• **GOAL OF THE EXERCISE**
Look through the records below and copy each line that includes the word "computer".

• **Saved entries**

__________________________________________________

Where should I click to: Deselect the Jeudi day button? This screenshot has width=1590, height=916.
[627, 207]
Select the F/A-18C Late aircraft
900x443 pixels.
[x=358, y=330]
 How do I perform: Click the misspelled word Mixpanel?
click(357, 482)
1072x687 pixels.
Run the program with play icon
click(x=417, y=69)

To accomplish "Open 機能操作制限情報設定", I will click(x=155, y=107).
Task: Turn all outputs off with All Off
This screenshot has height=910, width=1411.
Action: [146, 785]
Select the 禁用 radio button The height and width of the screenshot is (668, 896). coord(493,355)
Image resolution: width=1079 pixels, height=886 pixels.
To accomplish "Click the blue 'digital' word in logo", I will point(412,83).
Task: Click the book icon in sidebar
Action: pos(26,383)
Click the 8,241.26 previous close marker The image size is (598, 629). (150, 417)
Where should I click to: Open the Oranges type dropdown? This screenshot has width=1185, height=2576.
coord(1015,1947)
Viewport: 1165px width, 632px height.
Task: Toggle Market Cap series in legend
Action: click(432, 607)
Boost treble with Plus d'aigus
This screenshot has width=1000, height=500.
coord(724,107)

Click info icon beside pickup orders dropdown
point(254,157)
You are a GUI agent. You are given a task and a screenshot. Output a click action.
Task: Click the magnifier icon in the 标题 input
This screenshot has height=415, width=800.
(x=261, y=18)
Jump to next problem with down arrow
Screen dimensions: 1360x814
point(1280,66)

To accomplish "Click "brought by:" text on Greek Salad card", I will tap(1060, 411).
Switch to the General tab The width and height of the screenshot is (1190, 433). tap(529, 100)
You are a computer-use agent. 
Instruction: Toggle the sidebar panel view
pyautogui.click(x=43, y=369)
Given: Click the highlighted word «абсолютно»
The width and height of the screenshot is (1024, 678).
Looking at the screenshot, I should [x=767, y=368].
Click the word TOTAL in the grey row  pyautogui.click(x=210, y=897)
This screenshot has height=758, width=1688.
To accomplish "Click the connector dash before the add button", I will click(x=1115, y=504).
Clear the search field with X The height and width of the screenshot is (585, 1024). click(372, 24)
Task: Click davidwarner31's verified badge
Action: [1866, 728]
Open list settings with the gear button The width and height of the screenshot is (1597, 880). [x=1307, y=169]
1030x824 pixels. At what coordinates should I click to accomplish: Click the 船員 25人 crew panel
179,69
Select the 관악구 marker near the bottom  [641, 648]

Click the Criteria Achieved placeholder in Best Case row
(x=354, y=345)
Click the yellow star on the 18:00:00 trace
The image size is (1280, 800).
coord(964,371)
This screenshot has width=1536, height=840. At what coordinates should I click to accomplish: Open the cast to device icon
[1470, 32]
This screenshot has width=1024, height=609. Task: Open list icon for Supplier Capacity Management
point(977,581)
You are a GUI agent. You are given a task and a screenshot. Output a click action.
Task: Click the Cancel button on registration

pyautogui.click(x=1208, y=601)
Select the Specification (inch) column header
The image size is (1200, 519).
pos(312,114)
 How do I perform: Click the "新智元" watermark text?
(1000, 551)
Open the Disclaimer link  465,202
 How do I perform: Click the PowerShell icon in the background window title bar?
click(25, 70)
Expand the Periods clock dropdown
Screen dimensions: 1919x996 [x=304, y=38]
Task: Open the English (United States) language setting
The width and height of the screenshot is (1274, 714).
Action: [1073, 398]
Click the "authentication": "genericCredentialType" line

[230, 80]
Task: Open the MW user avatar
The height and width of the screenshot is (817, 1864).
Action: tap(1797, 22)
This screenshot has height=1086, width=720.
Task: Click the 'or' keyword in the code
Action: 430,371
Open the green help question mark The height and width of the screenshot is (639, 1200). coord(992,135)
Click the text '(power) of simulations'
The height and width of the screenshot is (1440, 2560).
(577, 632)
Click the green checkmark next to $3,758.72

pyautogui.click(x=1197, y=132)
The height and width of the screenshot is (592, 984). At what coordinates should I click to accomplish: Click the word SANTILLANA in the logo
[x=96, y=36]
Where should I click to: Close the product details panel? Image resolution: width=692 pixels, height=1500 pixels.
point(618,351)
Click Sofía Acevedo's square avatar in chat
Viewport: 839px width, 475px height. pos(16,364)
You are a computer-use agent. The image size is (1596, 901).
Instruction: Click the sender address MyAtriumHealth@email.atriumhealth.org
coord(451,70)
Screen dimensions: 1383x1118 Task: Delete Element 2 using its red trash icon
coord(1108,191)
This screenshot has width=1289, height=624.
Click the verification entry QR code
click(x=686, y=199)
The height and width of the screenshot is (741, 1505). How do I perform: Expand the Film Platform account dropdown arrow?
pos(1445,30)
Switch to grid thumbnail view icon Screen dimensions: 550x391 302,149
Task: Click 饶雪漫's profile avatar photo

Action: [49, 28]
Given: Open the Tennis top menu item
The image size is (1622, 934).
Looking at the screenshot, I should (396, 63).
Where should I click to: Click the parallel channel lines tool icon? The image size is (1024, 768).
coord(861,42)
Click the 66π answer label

__________________________________________________

• **OUTPUT FOR THIS TASK**
You are a computer-use agent. 
You are a computer-use agent. The image size is (1596, 901).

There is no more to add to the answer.